Interpretive Summary: The USDA requires that all liquid egg products be heat pasteurized for the destruction of the bacterium Salmonella prior to distribution to the public for consumption. These guidelines were first established in 1970 and are currently being reviewed by the United States Department of Agriculture Food Safety and Inspection Service. The goal of the present study was to determine the efficacy of thermal treatments to inactivate Salmonella in liquid egg yolk. Four strains of Salmonella were grown and added to commercially-processed liquid egg yolk at a level of approximately ten million Salmonella cells per milliliter of yolk and thoroughly mixed. This egg yolk was then placed in thin glass tubes, sealed, and heat treated at temperatures ranging from 58 to 66 deg C and cooled in ice water. The level of Salmonella in the egg yolk was then determined by established microbiological sampling methods. The data from these experiments were statistically analyzed and used to create a mathematical model that can be used to predict the reduction of Salmonella in liquid egg yolk pasteurized at temperatures ranging from 58 to 66 deg C. The results of this study provide information that can be used by liquid egg processing companies to aid in producing safe pasteurized egg yolk products and for satisfying pasteurization performance standards and industry guidance.

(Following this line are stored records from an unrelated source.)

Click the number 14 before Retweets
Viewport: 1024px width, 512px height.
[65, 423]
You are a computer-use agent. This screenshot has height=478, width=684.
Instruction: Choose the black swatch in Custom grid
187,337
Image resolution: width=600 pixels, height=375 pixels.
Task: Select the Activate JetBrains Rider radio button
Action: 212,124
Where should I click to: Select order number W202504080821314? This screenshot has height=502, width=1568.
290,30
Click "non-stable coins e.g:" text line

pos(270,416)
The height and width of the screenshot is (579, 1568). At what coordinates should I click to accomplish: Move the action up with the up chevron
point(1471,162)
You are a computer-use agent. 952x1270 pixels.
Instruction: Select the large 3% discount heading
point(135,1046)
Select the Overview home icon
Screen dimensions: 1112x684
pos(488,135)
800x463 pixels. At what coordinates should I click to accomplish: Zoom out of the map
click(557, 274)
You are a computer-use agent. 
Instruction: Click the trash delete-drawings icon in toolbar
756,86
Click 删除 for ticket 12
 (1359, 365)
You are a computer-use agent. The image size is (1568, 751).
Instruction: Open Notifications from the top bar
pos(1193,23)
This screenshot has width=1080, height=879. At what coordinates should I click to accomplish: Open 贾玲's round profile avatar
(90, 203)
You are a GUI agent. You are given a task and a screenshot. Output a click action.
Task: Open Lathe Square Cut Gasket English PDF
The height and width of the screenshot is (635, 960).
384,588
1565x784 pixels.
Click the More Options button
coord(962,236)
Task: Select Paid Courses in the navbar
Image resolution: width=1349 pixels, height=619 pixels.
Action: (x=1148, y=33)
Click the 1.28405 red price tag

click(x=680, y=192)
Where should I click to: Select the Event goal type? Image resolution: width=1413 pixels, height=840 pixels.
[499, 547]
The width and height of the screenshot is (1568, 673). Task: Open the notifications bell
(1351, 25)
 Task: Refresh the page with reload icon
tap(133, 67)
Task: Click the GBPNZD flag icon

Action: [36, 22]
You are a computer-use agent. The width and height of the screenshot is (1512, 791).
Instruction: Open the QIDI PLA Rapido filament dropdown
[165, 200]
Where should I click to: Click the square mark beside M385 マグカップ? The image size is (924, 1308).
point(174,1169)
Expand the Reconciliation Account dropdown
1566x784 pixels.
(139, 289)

Technical Abstract: The goal of this study was to develop a general model of inactivation of salmonellae in commercial liquid egg yolk for temperatures ranging from 58 to 66 deg C by studying the inactivation kinetics of Salmonella in liquid egg yolk. Heat-resistant salmonellae (three serovars of Enteritidis [two of phage type 8 and one PT 13] and one Oranienburg) were grown to stationary phase in Tryptic Soy Broth and concentrated ten-fold by centrifugation. Each inoculum was added to liquid egg yolk and mixed thoroughly, resulting in a final population of ca. 7 log CFU/ml egg yolk. Inoculated yolk was injected into sterile glass capillary tubes, flame-sealed and heated in a water bath at 58, 60, 62, 64, and 66 deg C. Capillary tubes were ethanol sanitized, rinsed, and contents were extracted. Yolk was diluted, surface plated onto Tryptic Soy Agar + 0.1% sodium pyruvate and 50 ug/ml nalidixic acid and incubated at 37 deg C for 24 h before colonies were enumerated. Decimal reduction values were calculated from survivor curves with a minimum inactivation of 6 log CFU/ml at each temperature. Survival curves (except for 66 deg C) featured initial lag periods before first order linear inactivation. Estimated asymptotic D values were 1.83 min at 58 deg C, 0.69 min at 60 deg C, 0.26 min at 62 deg C, 0.096 min at 64 deg C and 0.036 min at 66 deg C. The estimate of the z-value was ca. 4.7 deg C with standard error of 0.07 deg C. A linear relationship between the log10 of the lag times and temperature was observed. A general kinetic model of inactivation was developed. The results of the study provide information that can be used by processors to aid in producing safe pasteurized egg yolk product and for satisfying pasteurization performance standards and industry guidance.